6A guerra aos pobres (disfarçada de “guerra às drogas”) fez mais uma vítima. Yuri Lourenço da Silva, de 19 anos, filho da cantora de funk Tati Quebra Barraco, foi assassinado no início da madrugada de domingo (11) por policiais da UPP na Cidade de Deus.

Nos entristece também, além de toda essa máquina de guerra insana que gasta milhões para assassinar a população negra e pobre das favelas, a narrativa de que o jovem tinha passagem na polícia. Impulsionados pelos discursos da mídia hegemônica, os famosos “comentaristas de G1” já estão dando as caras, tentando justificar a morte do menino pelo fato de ele supostamente já ter roubado um boné.

Tati comentou em suas redes que foi uma execução por parte da polícia: “O meu filho estava queimado de pólvora nos peitos, o que indica que foi a queima roupa. O tiro foi de perto, não teve como reagir”, disse. A cantora também afirmou que a morte de seu filho não ficará impune: “Policiais que aparecem em um carro comum e matam, sai para prender? Tem certeza?”.
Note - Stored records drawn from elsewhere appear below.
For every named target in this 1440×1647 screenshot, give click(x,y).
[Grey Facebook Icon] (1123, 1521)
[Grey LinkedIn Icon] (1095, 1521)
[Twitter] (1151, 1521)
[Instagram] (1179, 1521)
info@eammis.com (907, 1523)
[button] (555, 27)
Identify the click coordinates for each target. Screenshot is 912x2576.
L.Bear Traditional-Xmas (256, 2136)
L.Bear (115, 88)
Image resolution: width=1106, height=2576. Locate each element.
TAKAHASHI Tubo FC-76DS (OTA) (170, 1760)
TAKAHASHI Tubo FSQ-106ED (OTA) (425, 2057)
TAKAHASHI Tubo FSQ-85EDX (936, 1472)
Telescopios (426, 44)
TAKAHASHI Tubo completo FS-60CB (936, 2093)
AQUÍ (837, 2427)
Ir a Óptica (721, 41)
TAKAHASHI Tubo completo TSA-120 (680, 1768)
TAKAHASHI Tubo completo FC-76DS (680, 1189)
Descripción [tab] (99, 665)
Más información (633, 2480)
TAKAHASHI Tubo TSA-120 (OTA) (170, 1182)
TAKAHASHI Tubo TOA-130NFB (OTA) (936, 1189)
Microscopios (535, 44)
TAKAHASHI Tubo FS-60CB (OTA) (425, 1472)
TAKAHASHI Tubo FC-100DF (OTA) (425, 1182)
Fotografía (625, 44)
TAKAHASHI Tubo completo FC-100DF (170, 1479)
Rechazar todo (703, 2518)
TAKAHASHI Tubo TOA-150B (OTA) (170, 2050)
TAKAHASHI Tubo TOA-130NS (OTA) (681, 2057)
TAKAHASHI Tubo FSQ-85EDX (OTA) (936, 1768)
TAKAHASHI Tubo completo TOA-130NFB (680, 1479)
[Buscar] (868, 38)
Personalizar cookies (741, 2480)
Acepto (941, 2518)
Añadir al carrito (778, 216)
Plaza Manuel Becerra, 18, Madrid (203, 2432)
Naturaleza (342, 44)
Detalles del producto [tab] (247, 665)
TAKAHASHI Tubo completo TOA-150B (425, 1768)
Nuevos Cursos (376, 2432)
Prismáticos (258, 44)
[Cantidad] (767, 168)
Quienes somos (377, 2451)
Um dia depois do “Dia Internacional dos Direitos Humanos”, ainda temos muito a avançar na consciência de que devemos defender a dignidade e a vida de todas as pessoas, especialmente das oprimidas e oprimidos.

Pela sua página no facebook, Renato Cinco se solidarizou com Tati Quebra Barraco:

“Prestamos aqui toda nossa solidariedade à Tati e a todas as mães e parentes que perdem seus entes pelas mãos das forças policiais do estado. Basta de genocídio do povo negro!”, disse.